__What is expected__.
Would you reproduce the listing exactly, leaving nothing out?

__Data for the task__.

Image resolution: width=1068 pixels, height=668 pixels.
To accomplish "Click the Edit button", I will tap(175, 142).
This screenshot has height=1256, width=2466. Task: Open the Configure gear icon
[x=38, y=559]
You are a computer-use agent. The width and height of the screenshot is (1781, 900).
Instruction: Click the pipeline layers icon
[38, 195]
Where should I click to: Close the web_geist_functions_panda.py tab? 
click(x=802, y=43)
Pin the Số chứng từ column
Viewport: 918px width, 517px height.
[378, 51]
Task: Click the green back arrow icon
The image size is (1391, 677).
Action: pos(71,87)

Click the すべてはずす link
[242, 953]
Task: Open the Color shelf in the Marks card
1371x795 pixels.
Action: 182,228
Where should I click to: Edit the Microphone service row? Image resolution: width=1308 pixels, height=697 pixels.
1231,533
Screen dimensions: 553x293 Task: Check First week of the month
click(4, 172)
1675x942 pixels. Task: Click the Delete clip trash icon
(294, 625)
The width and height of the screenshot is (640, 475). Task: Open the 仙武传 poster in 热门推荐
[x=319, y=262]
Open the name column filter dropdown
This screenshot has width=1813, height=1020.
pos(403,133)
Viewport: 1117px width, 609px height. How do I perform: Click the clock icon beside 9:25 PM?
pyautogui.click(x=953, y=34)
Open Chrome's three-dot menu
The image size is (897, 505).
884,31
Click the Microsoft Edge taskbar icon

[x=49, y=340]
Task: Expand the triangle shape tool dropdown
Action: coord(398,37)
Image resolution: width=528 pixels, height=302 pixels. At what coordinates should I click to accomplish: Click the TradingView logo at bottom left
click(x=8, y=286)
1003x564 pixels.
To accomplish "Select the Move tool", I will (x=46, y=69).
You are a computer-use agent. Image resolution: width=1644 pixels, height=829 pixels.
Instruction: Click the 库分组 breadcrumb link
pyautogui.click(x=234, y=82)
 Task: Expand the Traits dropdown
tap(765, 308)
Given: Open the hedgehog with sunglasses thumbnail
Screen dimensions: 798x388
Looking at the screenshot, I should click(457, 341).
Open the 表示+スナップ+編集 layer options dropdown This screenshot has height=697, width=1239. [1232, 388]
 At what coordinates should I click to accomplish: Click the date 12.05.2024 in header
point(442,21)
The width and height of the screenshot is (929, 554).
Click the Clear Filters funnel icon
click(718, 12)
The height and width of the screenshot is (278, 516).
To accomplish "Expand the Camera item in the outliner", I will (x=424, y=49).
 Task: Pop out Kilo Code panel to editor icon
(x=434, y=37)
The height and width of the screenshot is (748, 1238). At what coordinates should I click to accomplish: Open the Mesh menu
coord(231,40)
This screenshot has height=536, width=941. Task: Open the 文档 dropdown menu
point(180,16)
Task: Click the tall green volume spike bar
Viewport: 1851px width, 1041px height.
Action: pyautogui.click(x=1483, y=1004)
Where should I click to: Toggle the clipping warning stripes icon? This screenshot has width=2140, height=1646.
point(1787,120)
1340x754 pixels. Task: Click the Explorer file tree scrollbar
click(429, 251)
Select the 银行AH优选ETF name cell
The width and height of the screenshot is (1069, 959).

__Result__.
Image resolution: width=1068 pixels, height=668 pixels.
To accomplish "Click the Edit button", I will tap(175, 142).
This screenshot has height=1256, width=2466. Task: Open the Configure gear icon
[x=38, y=559]
You are a computer-use agent. The width and height of the screenshot is (1781, 900).
Instruction: Click the pipeline layers icon
[38, 195]
Where should I click to: Close the web_geist_functions_panda.py tab? 
click(x=802, y=43)
Pin the Số chứng từ column
Viewport: 918px width, 517px height.
[378, 51]
Task: Click the green back arrow icon
The image size is (1391, 677).
Action: pos(71,87)

Click the すべてはずす link
[242, 953]
Task: Open the Color shelf in the Marks card
1371x795 pixels.
Action: 182,228
Where should I click to: Edit the Microphone service row? Image resolution: width=1308 pixels, height=697 pixels.
1231,533
Screen dimensions: 553x293 Task: Check First week of the month
click(4, 172)
1675x942 pixels. Task: Click the Delete clip trash icon
(294, 625)
The width and height of the screenshot is (640, 475). Task: Open the 仙武传 poster in 热门推荐
[x=319, y=262]
Open the name column filter dropdown
This screenshot has width=1813, height=1020.
pos(403,133)
Viewport: 1117px width, 609px height. How do I perform: Click the clock icon beside 9:25 PM?
pyautogui.click(x=953, y=34)
Open Chrome's three-dot menu
The image size is (897, 505).
884,31
Click the Microsoft Edge taskbar icon

[x=49, y=340]
Task: Expand the triangle shape tool dropdown
Action: coord(398,37)
Image resolution: width=528 pixels, height=302 pixels. At what coordinates should I click to accomplish: Click the TradingView logo at bottom left
click(x=8, y=286)
1003x564 pixels.
To accomplish "Select the Move tool", I will (x=46, y=69).
You are a computer-use agent. Image resolution: width=1644 pixels, height=829 pixels.
Instruction: Click the 库分组 breadcrumb link
pyautogui.click(x=234, y=82)
 Task: Expand the Traits dropdown
tap(765, 308)
Given: Open the hedgehog with sunglasses thumbnail
Screen dimensions: 798x388
Looking at the screenshot, I should click(457, 341).
Open the 表示+スナップ+編集 layer options dropdown This screenshot has height=697, width=1239. [1232, 388]
 At what coordinates should I click to accomplish: Click the date 12.05.2024 in header
point(442,21)
The width and height of the screenshot is (929, 554).
Click the Clear Filters funnel icon
click(718, 12)
The height and width of the screenshot is (278, 516).
To accomplish "Expand the Camera item in the outliner", I will (x=424, y=49).
 Task: Pop out Kilo Code panel to editor icon
(x=434, y=37)
The height and width of the screenshot is (748, 1238). At what coordinates should I click to accomplish: Open the Mesh menu
coord(231,40)
This screenshot has height=536, width=941. Task: Open the 文档 dropdown menu
point(180,16)
Task: Click the tall green volume spike bar
Viewport: 1851px width, 1041px height.
Action: pyautogui.click(x=1483, y=1004)
Where should I click to: Toggle the clipping warning stripes icon? This screenshot has width=2140, height=1646.
point(1787,120)
1340x754 pixels. Task: Click the Explorer file tree scrollbar
click(429, 251)
Select the 银行AH优选ETF name cell
The width and height of the screenshot is (1069, 959).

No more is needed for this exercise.